(A block of data)
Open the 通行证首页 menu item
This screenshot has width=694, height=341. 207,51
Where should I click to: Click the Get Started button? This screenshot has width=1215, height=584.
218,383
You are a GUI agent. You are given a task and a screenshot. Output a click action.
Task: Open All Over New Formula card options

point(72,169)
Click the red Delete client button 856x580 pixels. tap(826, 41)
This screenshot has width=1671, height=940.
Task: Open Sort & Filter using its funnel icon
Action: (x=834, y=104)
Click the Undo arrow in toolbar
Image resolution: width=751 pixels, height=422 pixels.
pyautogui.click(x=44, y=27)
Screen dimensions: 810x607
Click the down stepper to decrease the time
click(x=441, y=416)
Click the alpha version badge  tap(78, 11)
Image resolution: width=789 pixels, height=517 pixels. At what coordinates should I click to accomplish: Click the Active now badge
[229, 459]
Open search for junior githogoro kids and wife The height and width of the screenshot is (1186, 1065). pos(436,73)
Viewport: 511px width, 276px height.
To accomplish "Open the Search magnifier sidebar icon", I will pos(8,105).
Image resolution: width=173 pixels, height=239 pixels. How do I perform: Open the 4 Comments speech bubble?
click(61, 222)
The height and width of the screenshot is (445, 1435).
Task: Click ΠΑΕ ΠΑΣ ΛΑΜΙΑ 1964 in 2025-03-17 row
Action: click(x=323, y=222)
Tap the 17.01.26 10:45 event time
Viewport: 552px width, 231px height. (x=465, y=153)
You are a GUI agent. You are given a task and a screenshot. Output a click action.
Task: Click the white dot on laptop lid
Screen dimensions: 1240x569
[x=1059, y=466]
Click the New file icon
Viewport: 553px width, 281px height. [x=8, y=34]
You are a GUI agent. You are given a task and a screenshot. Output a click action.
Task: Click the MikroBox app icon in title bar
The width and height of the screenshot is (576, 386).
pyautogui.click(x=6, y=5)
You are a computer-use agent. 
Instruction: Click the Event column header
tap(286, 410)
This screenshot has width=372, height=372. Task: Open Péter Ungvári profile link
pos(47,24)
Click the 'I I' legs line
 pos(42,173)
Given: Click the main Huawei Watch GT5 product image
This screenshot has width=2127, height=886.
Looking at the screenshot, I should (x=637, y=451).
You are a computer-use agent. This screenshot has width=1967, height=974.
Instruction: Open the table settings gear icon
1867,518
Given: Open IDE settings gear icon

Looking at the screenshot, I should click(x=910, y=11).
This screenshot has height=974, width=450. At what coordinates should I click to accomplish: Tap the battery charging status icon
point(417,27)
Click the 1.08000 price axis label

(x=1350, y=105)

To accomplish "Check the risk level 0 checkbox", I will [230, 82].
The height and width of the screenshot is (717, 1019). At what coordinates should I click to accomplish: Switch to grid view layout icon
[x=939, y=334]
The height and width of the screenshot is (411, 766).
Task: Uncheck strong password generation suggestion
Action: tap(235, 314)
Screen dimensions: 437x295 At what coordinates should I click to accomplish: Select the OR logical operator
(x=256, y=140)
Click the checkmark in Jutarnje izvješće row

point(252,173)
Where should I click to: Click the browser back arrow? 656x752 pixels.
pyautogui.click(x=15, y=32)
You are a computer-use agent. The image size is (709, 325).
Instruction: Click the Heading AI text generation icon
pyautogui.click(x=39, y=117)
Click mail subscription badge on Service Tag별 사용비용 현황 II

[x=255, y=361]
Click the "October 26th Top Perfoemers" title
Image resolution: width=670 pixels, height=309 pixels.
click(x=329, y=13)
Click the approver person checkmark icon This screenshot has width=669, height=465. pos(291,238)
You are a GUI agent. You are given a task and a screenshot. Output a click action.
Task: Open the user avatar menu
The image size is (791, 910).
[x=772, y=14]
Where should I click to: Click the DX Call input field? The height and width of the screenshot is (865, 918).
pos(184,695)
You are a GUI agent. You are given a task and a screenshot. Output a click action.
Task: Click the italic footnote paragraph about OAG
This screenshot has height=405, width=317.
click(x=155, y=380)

Aim of the exercise
Render the data above as a JSON list of strings with one string per line, and leave out the blank lines.

Result of the task
[
  "Open the 通行证首页 menu item",
  "This screenshot has width=694, height=341. 207,51",
  "Where should I click to: Click the Get Started button? This screenshot has width=1215, height=584.",
  "218,383",
  "You are a GUI agent. You are given a task and a screenshot. Output a click action.",
  "Task: Open All Over New Formula card options",
  "point(72,169)",
  "Click the red Delete client button 856x580 pixels. tap(826, 41)",
  "This screenshot has width=1671, height=940.",
  "Task: Open Sort & Filter using its funnel icon",
  "Action: (x=834, y=104)",
  "Click the Undo arrow in toolbar",
  "Image resolution: width=751 pixels, height=422 pixels.",
  "pyautogui.click(x=44, y=27)",
  "Screen dimensions: 810x607",
  "Click the down stepper to decrease the time",
  "click(x=441, y=416)",
  "Click the alpha version badge  tap(78, 11)",
  "Image resolution: width=789 pixels, height=517 pixels. At what coordinates should I click to accomplish: Click the Active now badge",
  "[229, 459]",
  "Open search for junior githogoro kids and wife The height and width of the screenshot is (1186, 1065). pos(436,73)",
  "Viewport: 511px width, 276px height.",
  "To accomplish \"Open the Search magnifier sidebar icon\", I will pos(8,105).",
  "Image resolution: width=173 pixels, height=239 pixels. How do I perform: Open the 4 Comments speech bubble?",
  "click(61, 222)",
  "The height and width of the screenshot is (445, 1435).",
  "Task: Click ΠΑΕ ΠΑΣ ΛΑΜΙΑ 1964 in 2025-03-17 row",
  "Action: click(x=323, y=222)",
  "Tap the 17.01.26 10:45 event time",
  "Viewport: 552px width, 231px height. (x=465, y=153)",
  "You are a GUI agent. You are given a task and a screenshot. Output a click action.",
  "Task: Click the white dot on laptop lid",
  "Screen dimensions: 1240x569",
  "[x=1059, y=466]",
  "Click the New file icon",
  "Viewport: 553px width, 281px height. [x=8, y=34]",
  "You are a GUI agent. You are given a task and a screenshot. Output a click action.",
  "Task: Click the MikroBox app icon in title bar",
  "The width and height of the screenshot is (576, 386).",
  "pyautogui.click(x=6, y=5)",
  "You are a computer-use agent. ",
  "Instruction: Click the Event column header",
  "tap(286, 410)",
  "This screenshot has width=372, height=372. Task: Open Péter Ungvári profile link",
  "pos(47,24)",
  "Click the 'I I' legs line",
  " pos(42,173)",
  "Given: Click the main Huawei Watch GT5 product image",
  "This screenshot has width=2127, height=886.",
  "Looking at the screenshot, I should (x=637, y=451).",
  "You are a computer-use agent. This screenshot has width=1967, height=974.",
  "Instruction: Open the table settings gear icon",
  "1867,518",
  "Given: Open IDE settings gear icon",
  "Looking at the screenshot, I should click(x=910, y=11).",
  "This screenshot has height=974, width=450. At what coordinates should I click to accomplish: Tap the battery charging status icon",
  "point(417,27)",
  "Click the 1.08000 price axis label",
  "(x=1350, y=105)",
  "To accomplish \"Check the risk level 0 checkbox\", I will [230, 82].",
  "The height and width of the screenshot is (717, 1019). At what coordinates should I click to accomplish: Switch to grid view layout icon",
  "[x=939, y=334]",
  "The height and width of the screenshot is (411, 766).",
  "Task: Uncheck strong password generation suggestion",
  "Action: tap(235, 314)",
  "Screen dimensions: 437x295 At what coordinates should I click to accomplish: Select the OR logical operator",
  "(x=256, y=140)",
  "Click the checkmark in Jutarnje izvješće row",
  "point(252,173)",
  "Where should I click to: Click the browser back arrow? 656x752 pixels.",
  "pyautogui.click(x=15, y=32)",
  "You are a computer-use agent. The image size is (709, 325).",
  "Instruction: Click the Heading AI text generation icon",
  "pyautogui.click(x=39, y=117)",
  "Click mail subscription badge on Service Tag별 사용비용 현황 II",
  "[x=255, y=361]",
  "Click the \"October 26th Top Perfoemers\" title",
  "Image resolution: width=670 pixels, height=309 pixels.",
  "click(x=329, y=13)",
  "Click the approver person checkmark icon This screenshot has width=669, height=465. pos(291,238)",
  "You are a GUI agent. You are given a task and a screenshot. Output a click action.",
  "Task: Open the user avatar menu",
  "The image size is (791, 910).",
  "[x=772, y=14]",
  "Where should I click to: Click the DX Call input field? The height and width of the screenshot is (865, 918).",
  "pos(184,695)",
  "You are a GUI agent. You are given a task and a screenshot. Output a click action.",
  "Task: Click the italic footnote paragraph about OAG",
  "This screenshot has height=405, width=317.",
  "click(x=155, y=380)"
]